Stave is designed with a minimal attack surface:

• No network access — Stave makes zero network connections. It does not import net/http, open sockets, or make DNS lookups. It reads local files and writes to stdout/stderr.
• No subprocess execution — The runtime stave binary does not import os/exec or spawn subprocesses. See Execution Safety for the full guarantee.
• No persistent state — No databases, caches, or config files are created.
• Read-only inputs — Observation and control files are never modified.
• Air-gapped, offline-only, network-isolated — The Stave runtime binary contains no networking code and operates entirely on local files. It is safe to run in air-gapped, network-isolated, and offline-only environments. No conditional flags or environment variables can enable network access. Build and release processes (CI, signing, SBOM generation) require network access; see Offline & Air-Gapped Operation for the full inventory.
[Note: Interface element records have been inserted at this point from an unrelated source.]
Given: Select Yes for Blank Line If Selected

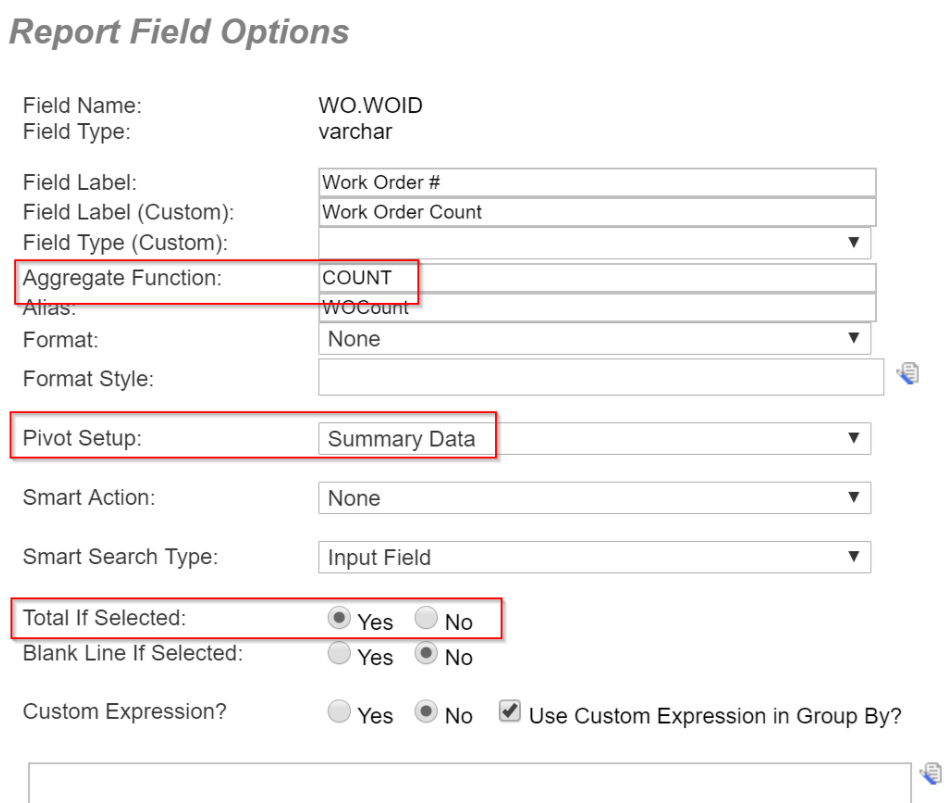Looking at the screenshot, I should (x=339, y=654).
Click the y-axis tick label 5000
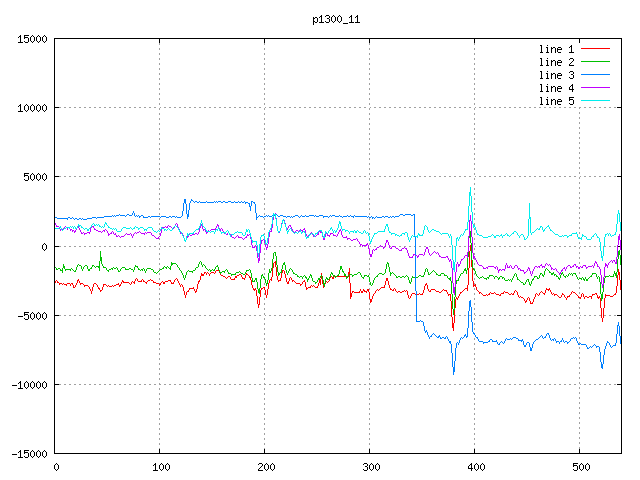 [33, 177]
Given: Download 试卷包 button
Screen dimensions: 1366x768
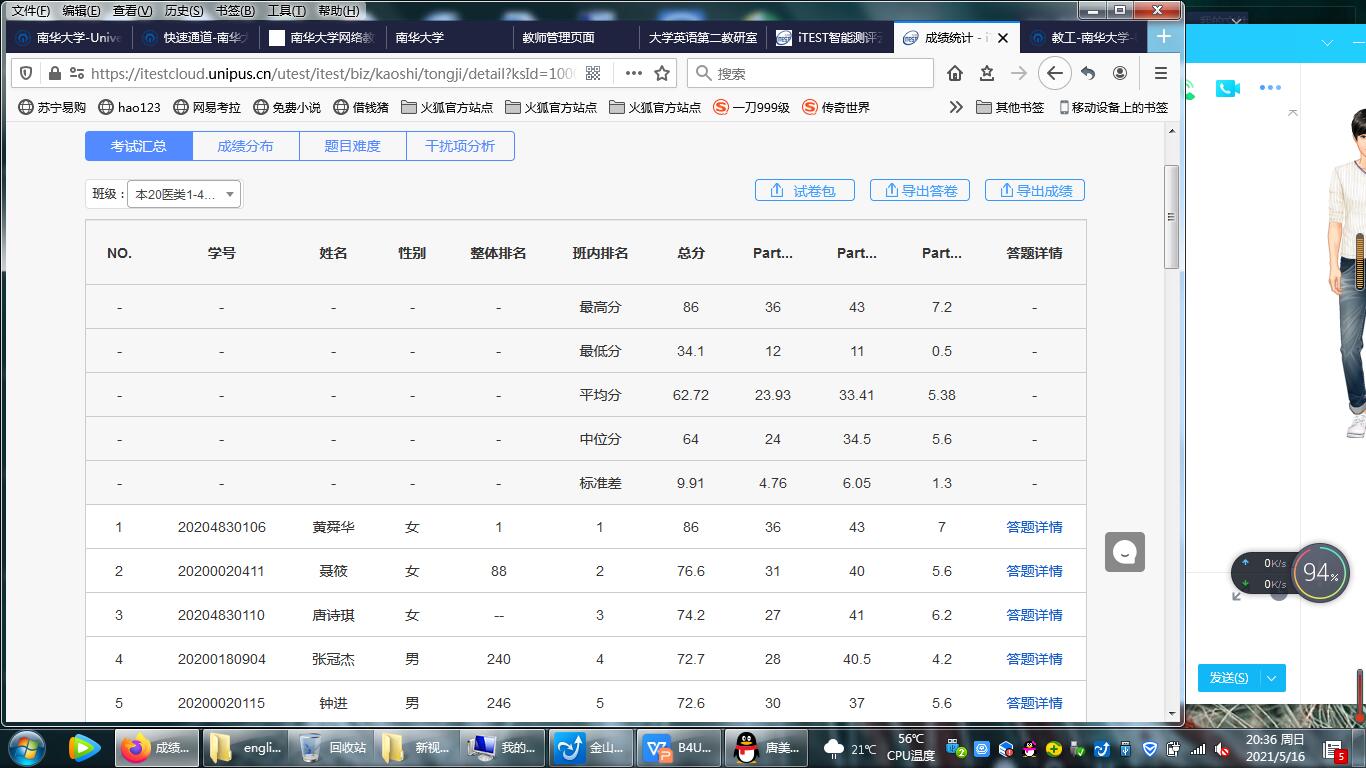Looking at the screenshot, I should click(804, 191).
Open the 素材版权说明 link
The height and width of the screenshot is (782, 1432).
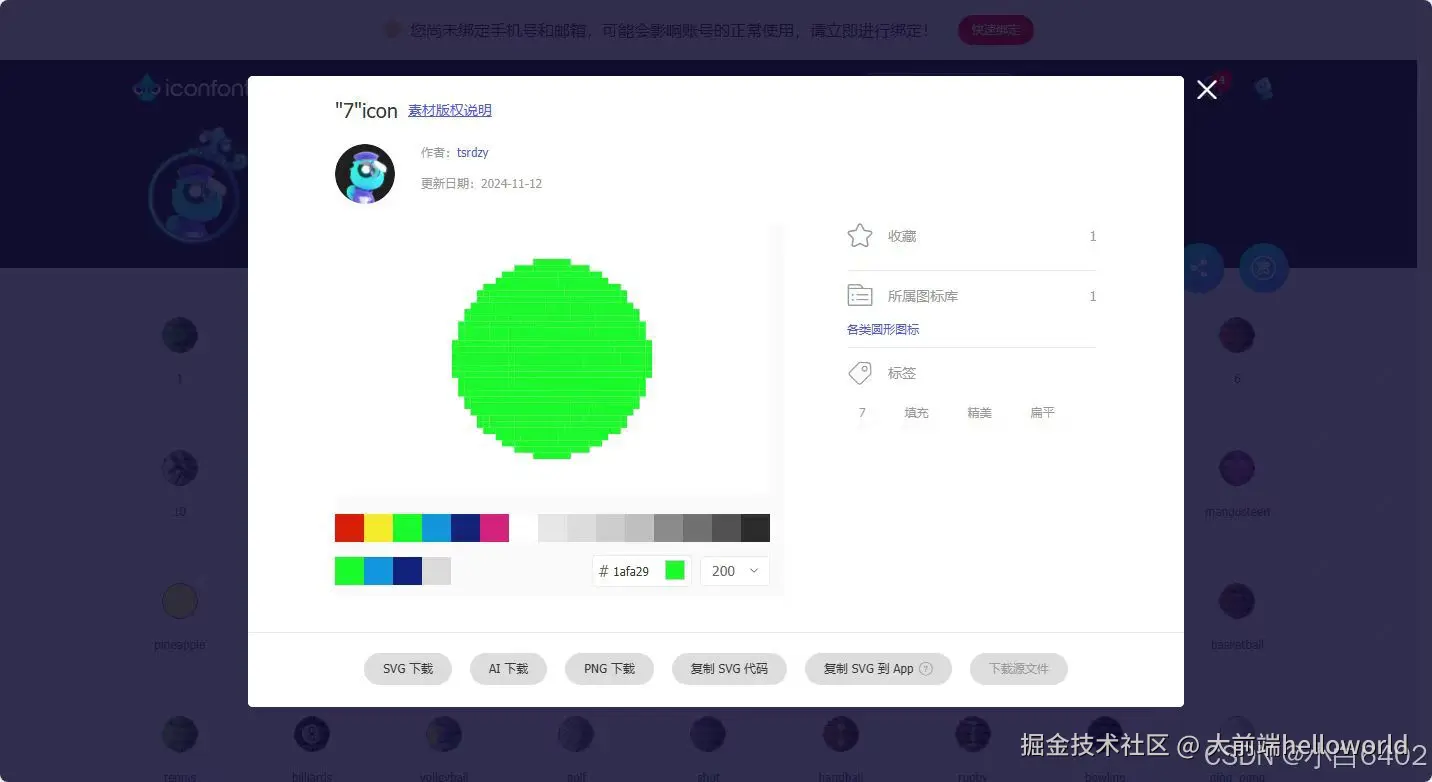pos(449,110)
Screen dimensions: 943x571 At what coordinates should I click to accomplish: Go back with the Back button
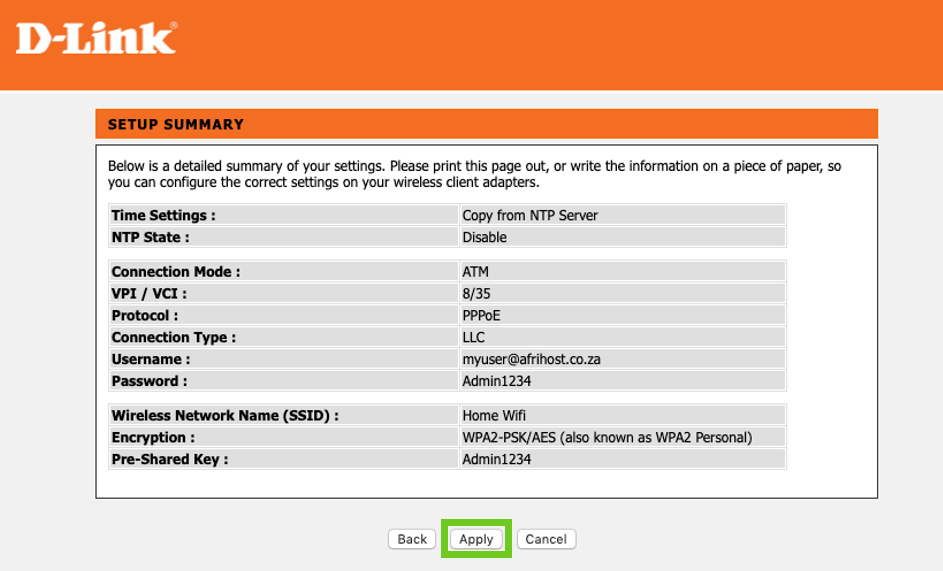click(412, 539)
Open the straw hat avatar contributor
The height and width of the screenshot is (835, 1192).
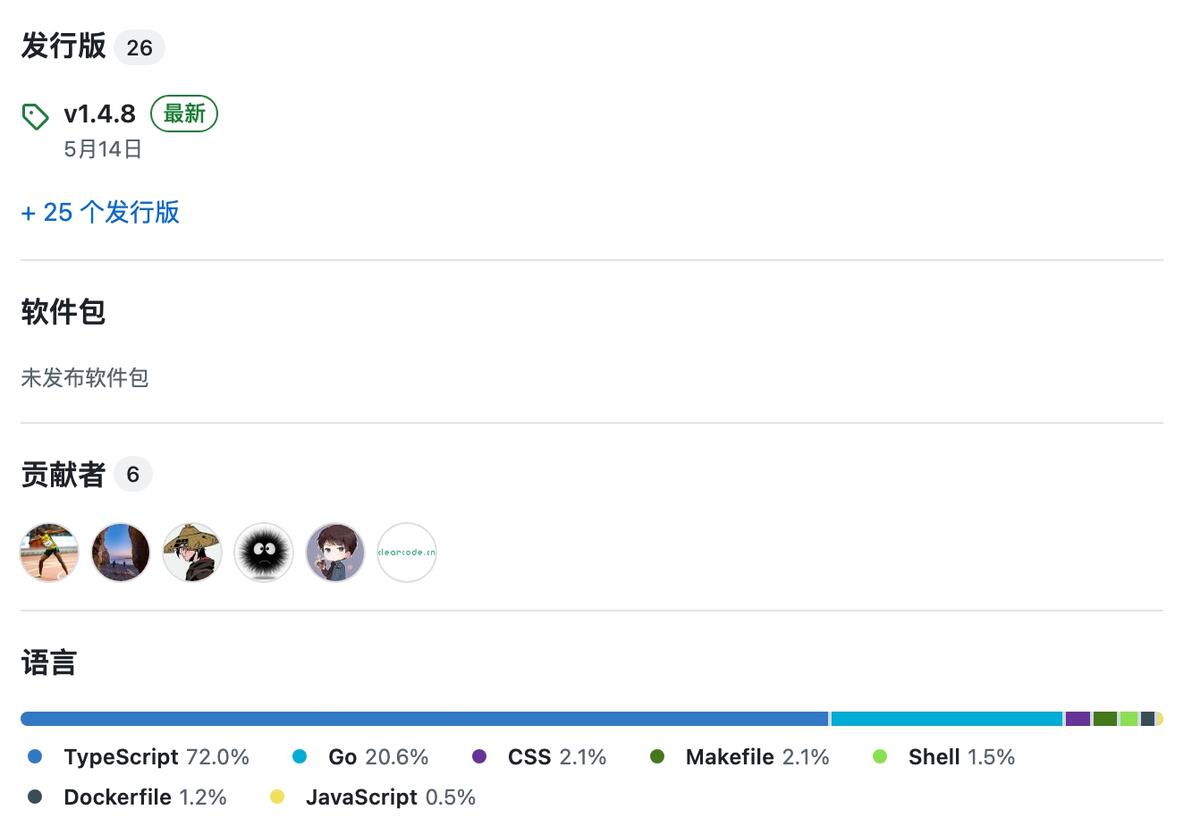(x=192, y=552)
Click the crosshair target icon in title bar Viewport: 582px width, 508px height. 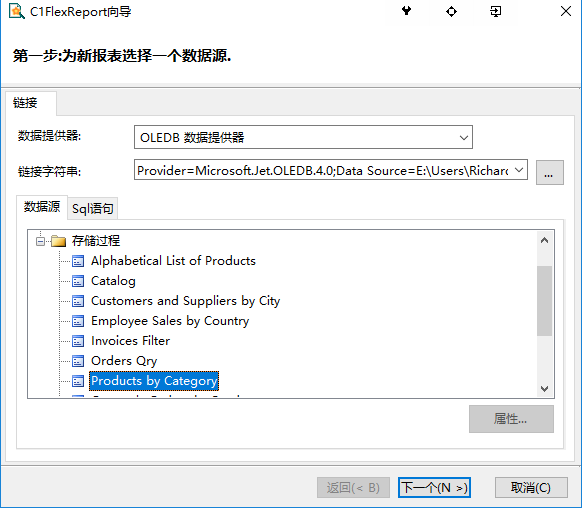point(451,12)
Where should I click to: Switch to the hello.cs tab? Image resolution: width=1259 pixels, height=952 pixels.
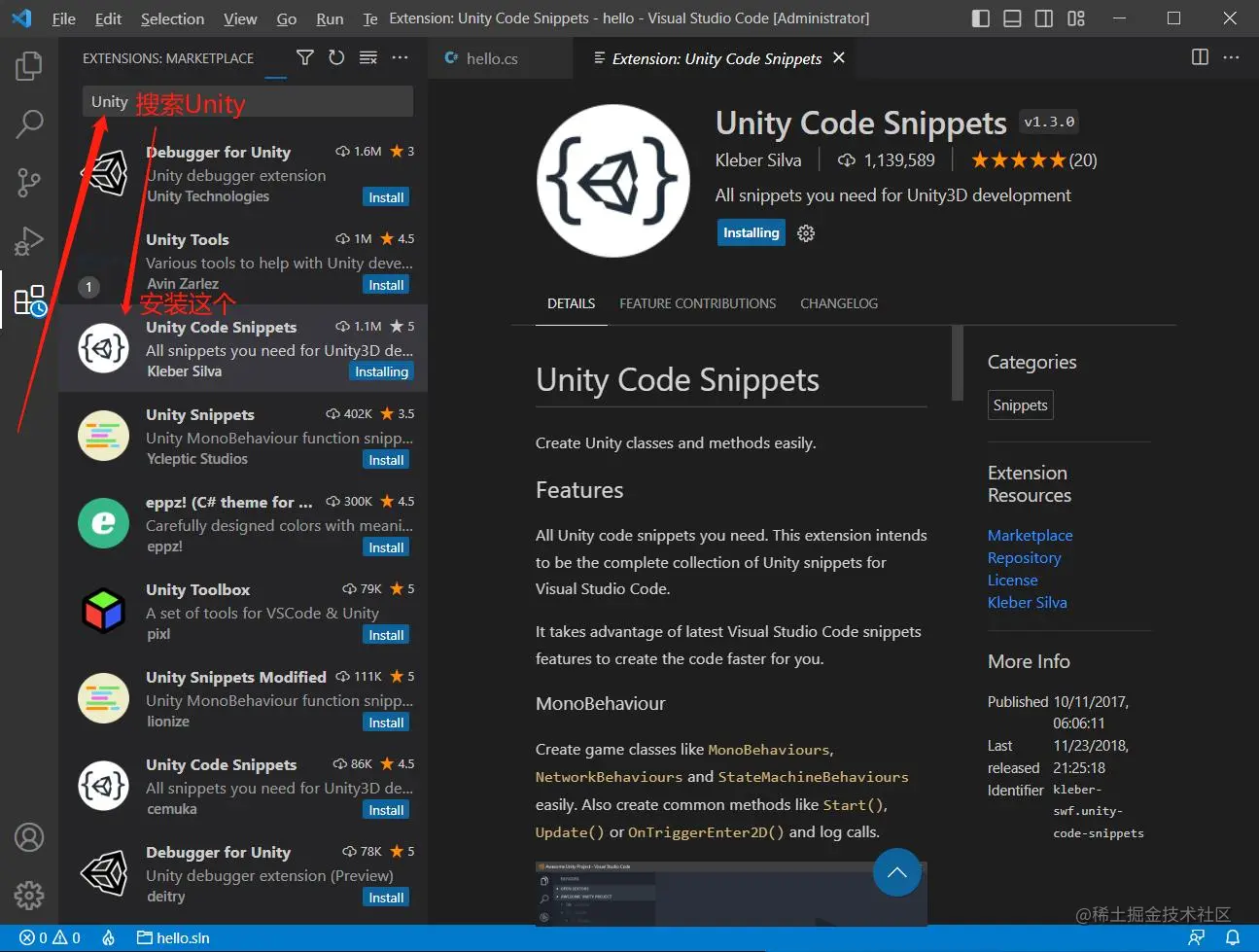[490, 57]
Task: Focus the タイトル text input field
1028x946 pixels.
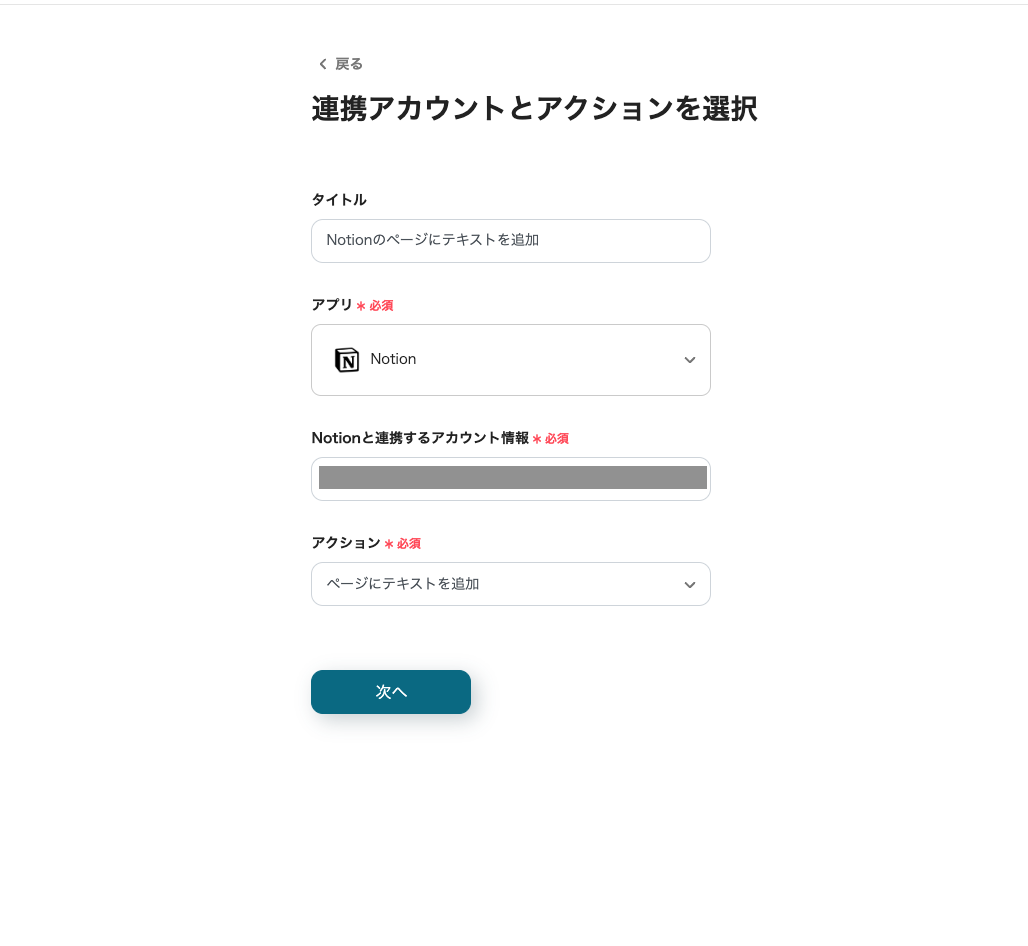Action: click(x=511, y=241)
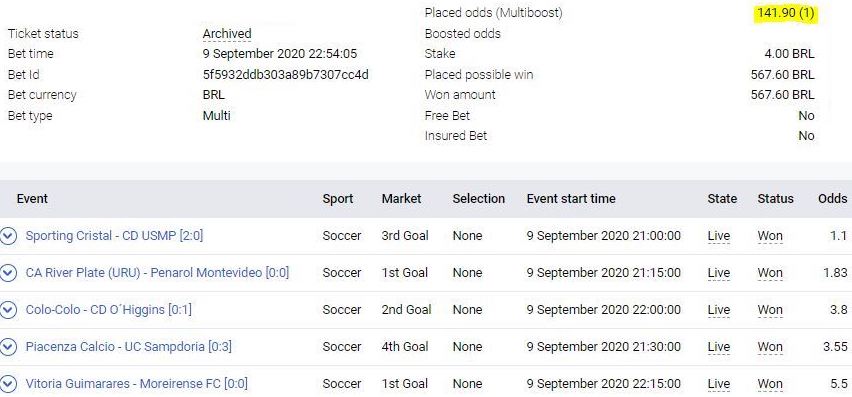The image size is (852, 397).
Task: Click the Odds column header
Action: pos(832,199)
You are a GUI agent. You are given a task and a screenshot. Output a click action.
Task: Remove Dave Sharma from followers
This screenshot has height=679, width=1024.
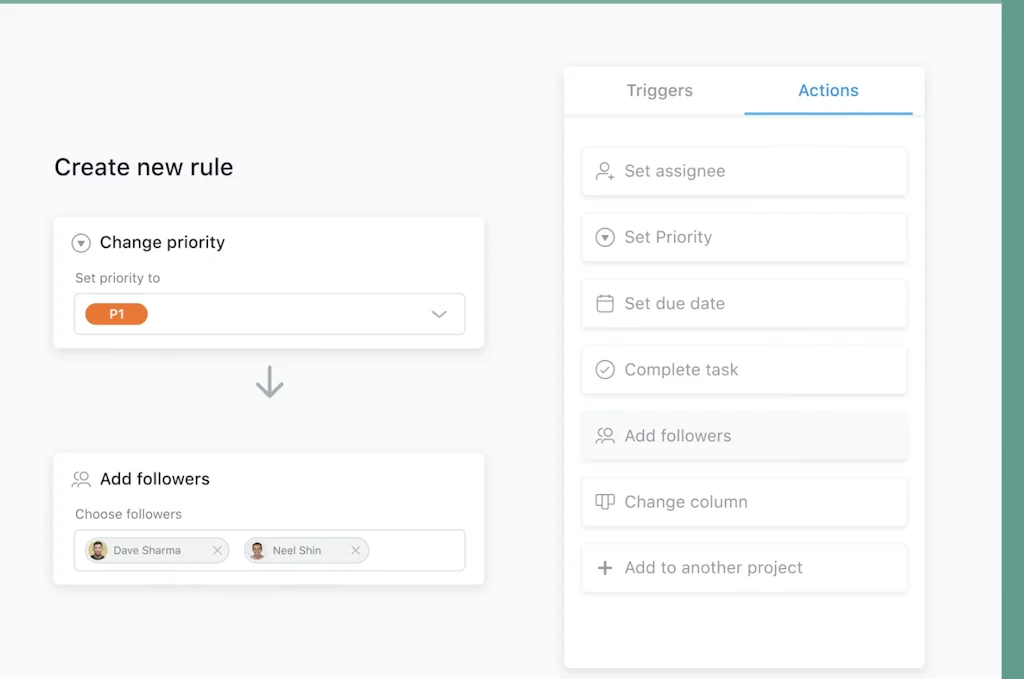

• No --strict-offline flag — Stave does not provide a --strict-offline flag because the binary is architecturally incapable of networking. The net/http, crypto/tls, and os/exec packages are not imported (enforced by CI tests). A runtime flag would misleadingly imply that a non-strict mode with network capability exists. Verification is instead provided through strace (see below), docker --network=none, and the compile-time import guards in TestNoBannedImportsInRuntime.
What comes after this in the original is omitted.